こんばんは。服飾大学で出会った「みっぽ」と「キキ」がサブカル的な態度でコンテンツについて対談形式で語る「サブカル女子って呼ばないで」です。

今回は、SNOWに代表されるような簡単に盛れた写真を撮ることが出来るアプリがいくつもある現在でも、プリクラが利用され続けているのは何故なのか、ということについて考えてみたいと思います。

目次
■もし今自分が女子高生だったら
■「有限可愛い」と「無限可愛い」
■「自撮りが可愛い」はもう当たり前
■自撮りは作品
■大人のためのプリクラ、これからの有限可愛い

■もし今自分が女子高生だったら

みっぽ 今回のテーマ、ずっと考えてみたいと思ってたことなんだよね。

キキ これはわたしもずっと気になってた!いまこのSNOWに代表されるような「無料でしっかり盛れるカメラアプリ」がいくらでもある時代に、もし自分が女子高生だったとしたらプリクラを撮りに行くだろうか、って純粋に疑問で。

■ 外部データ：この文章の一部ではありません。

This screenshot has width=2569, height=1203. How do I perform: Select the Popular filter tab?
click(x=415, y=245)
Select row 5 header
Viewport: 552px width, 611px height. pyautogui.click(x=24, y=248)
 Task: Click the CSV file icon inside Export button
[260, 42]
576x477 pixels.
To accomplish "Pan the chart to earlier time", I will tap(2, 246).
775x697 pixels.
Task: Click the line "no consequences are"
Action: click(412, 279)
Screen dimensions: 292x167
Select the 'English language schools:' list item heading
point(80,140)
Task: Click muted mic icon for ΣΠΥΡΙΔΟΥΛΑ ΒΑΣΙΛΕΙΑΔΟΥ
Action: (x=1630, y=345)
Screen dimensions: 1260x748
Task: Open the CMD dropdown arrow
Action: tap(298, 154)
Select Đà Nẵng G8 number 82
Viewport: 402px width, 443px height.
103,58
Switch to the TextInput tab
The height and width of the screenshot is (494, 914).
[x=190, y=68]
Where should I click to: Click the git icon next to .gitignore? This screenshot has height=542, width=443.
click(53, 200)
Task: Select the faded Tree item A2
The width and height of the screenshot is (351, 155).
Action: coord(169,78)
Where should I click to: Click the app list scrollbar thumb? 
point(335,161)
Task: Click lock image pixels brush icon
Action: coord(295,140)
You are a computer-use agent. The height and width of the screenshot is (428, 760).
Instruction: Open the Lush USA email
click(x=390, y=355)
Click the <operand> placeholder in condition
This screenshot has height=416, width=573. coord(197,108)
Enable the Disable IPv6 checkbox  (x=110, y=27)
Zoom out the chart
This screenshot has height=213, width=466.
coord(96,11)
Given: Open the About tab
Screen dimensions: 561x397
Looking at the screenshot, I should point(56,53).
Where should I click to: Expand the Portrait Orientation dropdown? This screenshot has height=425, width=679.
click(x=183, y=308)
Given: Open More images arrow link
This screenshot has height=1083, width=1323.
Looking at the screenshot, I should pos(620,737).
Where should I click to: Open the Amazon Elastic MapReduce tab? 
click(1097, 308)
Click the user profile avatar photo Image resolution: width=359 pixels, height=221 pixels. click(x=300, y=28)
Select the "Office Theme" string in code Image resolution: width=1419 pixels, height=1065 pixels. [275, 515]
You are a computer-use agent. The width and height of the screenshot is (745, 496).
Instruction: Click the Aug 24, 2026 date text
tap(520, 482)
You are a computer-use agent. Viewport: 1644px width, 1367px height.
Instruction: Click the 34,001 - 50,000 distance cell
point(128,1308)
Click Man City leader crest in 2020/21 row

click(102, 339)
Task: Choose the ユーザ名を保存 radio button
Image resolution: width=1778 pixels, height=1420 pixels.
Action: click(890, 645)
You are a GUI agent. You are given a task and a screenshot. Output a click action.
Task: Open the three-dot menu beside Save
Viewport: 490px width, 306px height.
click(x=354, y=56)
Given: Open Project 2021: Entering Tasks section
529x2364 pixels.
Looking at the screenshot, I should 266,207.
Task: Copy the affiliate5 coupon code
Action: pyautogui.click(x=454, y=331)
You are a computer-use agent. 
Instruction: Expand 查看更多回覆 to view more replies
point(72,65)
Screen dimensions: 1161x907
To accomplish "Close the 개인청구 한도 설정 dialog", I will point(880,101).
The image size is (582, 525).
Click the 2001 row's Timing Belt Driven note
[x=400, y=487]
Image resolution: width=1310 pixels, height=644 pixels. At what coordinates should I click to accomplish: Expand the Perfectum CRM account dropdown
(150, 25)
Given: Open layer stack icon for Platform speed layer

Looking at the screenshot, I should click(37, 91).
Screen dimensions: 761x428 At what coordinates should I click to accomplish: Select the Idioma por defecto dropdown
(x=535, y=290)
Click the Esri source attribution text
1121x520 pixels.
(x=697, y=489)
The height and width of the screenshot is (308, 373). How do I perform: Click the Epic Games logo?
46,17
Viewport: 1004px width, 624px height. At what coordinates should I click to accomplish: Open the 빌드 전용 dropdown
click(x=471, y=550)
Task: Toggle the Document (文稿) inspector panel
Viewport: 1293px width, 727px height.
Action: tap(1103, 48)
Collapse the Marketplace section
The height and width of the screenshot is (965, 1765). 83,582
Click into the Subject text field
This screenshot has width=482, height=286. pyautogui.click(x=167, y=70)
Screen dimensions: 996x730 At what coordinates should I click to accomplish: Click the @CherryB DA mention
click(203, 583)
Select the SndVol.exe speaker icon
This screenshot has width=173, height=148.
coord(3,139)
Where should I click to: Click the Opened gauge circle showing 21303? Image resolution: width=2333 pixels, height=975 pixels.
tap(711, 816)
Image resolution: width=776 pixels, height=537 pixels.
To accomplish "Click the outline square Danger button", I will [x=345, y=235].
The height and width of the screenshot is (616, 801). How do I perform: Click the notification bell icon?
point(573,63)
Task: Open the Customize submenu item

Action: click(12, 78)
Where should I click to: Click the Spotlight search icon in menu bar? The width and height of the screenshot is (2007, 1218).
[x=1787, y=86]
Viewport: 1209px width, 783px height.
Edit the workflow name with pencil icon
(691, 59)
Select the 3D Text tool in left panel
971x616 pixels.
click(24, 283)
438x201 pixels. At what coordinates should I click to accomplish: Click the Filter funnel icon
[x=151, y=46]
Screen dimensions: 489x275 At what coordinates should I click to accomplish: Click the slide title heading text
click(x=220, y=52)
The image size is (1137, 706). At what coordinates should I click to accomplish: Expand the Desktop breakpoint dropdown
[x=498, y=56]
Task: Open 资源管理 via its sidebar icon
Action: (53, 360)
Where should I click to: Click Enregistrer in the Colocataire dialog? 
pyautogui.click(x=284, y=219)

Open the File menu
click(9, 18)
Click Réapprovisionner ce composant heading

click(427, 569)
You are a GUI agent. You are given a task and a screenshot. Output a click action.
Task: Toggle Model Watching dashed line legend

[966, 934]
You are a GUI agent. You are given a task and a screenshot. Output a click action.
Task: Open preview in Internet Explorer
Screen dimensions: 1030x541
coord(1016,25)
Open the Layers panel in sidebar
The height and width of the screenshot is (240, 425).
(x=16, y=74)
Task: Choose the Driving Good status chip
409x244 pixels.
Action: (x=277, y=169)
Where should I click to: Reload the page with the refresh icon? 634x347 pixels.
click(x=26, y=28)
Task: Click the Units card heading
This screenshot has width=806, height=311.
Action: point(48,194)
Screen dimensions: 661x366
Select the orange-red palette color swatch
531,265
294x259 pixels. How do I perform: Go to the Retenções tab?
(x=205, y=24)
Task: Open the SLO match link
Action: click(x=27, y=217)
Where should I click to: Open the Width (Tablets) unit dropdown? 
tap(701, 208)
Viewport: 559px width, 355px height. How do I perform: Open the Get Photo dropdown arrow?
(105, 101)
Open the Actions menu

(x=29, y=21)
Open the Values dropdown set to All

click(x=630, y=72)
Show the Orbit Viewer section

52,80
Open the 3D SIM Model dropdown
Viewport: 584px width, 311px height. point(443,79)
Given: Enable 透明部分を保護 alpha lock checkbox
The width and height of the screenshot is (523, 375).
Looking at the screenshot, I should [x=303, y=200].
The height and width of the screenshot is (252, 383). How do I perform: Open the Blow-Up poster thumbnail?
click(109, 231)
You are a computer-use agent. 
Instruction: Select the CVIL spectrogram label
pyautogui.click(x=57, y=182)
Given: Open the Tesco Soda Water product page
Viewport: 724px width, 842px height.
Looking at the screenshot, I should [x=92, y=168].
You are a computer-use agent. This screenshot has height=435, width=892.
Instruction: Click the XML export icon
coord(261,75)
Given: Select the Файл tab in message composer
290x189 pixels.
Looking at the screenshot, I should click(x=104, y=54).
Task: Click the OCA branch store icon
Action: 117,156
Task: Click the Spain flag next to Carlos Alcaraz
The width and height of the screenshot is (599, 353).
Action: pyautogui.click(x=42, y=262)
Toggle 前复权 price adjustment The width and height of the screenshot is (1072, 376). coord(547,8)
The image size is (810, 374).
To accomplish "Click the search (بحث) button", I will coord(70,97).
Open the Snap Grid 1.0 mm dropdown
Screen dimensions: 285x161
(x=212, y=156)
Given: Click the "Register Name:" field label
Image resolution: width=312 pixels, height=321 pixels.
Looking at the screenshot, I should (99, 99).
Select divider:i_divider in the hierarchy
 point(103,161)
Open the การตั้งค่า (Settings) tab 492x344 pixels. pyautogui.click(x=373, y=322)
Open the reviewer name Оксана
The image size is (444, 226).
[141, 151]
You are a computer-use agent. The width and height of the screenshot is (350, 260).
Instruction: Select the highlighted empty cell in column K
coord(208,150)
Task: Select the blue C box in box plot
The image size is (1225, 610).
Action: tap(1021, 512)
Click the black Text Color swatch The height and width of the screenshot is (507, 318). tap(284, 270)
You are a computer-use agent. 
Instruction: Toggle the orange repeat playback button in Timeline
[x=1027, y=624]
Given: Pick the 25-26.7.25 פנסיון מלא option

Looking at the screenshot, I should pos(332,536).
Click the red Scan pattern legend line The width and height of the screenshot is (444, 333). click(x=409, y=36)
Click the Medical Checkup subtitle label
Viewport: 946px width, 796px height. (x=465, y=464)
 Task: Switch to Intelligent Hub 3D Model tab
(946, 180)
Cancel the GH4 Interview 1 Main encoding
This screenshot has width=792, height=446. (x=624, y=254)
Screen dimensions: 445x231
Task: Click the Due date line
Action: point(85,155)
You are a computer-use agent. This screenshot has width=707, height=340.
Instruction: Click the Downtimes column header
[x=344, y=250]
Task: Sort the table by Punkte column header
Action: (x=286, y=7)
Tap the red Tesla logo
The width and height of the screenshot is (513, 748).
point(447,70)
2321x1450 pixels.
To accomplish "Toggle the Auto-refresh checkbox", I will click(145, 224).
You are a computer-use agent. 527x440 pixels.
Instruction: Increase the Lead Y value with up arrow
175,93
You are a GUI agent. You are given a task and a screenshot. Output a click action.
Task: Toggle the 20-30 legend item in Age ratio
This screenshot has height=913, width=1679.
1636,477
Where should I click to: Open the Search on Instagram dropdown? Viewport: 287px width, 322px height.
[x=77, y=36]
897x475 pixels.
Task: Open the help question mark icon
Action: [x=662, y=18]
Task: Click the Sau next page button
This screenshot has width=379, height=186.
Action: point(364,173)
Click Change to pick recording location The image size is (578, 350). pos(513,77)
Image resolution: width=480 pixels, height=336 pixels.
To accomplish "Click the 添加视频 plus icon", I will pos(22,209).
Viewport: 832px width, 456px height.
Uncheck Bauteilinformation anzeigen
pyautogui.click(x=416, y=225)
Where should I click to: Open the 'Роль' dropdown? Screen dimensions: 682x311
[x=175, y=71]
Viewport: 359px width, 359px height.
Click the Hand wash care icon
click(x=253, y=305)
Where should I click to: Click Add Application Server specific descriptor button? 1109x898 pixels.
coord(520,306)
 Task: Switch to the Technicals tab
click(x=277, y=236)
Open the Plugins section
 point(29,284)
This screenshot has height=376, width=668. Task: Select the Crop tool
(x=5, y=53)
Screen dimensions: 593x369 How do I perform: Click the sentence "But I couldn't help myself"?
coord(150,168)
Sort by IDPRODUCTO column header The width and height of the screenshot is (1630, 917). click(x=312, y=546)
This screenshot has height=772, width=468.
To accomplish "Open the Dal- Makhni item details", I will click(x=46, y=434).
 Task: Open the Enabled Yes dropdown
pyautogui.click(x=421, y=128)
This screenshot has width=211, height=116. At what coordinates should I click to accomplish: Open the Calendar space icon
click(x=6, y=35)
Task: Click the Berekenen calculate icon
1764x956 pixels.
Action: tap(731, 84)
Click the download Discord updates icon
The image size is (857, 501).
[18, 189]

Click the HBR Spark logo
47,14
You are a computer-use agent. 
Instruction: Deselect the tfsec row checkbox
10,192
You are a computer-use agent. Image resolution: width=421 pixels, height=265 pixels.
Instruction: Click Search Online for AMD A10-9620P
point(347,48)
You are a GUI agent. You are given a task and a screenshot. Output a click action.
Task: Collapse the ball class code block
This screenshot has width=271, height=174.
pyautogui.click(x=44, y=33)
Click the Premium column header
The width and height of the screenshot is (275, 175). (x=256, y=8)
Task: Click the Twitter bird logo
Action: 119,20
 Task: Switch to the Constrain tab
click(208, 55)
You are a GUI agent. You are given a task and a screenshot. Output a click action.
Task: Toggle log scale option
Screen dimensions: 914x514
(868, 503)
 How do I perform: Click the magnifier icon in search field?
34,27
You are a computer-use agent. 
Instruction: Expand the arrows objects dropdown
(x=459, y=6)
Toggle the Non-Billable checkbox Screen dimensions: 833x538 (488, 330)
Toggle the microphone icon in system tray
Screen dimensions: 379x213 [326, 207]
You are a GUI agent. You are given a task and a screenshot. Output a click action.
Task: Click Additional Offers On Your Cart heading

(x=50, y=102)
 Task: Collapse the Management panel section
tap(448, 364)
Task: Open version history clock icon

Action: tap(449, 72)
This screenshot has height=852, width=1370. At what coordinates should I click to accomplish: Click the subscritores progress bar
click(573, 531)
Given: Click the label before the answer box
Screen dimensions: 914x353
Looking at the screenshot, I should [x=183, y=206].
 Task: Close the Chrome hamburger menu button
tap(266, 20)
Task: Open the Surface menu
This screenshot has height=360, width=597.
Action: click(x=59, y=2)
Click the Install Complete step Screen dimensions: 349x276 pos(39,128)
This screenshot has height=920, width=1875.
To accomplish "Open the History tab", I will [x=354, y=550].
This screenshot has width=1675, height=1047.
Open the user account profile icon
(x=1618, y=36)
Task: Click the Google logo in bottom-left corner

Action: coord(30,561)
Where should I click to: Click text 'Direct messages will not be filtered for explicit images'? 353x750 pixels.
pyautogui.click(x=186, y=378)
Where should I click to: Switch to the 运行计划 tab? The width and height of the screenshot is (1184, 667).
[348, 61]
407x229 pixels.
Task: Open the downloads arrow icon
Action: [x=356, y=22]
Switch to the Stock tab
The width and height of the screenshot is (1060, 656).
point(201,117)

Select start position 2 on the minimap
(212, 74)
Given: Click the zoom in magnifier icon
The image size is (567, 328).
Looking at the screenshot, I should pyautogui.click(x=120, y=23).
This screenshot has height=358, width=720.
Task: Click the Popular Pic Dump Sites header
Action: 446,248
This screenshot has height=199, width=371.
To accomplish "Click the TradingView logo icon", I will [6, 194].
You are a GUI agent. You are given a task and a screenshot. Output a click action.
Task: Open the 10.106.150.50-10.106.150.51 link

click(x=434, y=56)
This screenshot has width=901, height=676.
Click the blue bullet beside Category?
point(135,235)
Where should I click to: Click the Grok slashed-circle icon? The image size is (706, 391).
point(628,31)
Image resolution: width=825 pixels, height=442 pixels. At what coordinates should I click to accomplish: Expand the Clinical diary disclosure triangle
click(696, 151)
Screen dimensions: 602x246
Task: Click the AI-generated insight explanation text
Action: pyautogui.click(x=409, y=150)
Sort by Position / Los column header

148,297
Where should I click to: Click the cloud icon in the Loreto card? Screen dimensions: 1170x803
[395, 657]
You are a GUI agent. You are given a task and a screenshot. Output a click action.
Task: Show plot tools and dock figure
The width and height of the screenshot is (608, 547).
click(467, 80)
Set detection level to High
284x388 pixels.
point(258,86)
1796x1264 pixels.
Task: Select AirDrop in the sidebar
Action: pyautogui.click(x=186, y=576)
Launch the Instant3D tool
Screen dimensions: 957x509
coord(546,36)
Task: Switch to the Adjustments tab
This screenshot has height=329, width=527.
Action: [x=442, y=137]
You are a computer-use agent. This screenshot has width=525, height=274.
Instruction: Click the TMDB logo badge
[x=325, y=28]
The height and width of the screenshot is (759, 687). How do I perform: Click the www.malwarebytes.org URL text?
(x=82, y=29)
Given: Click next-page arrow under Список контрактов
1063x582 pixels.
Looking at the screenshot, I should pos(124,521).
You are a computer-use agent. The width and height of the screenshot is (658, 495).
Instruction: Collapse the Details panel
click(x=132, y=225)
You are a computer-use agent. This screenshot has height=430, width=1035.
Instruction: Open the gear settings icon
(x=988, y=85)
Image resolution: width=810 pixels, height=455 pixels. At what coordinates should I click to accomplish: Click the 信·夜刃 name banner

みっぽ ね!元々は、「プリクラみたいに盛れるアプリ」みたいな立ち位置でSNOWが流行ったわけじゃん。男性が「女子のプリクラの顔信じられない」って言ってたのが「女子のアプリで加工した顔写真信じられない」って言われるように変わったりとか。

キキ そのタイミングで一気にプリクラのパワーが落ちるかなと思ってたら、今は逆にSNOWみたいなプリクラも登場してたり、プリクラ会社フリューがカメラアプリを出したりしていて、そんな中でプリクラとカメラアプリが共存してるんだよね。

みっぽ こういうのを見ると、どちらも出来上がる写真には大きな差はなくて、「可愛いの種類」でプリクラとアプリを使い分けているわけではなさそうだよね。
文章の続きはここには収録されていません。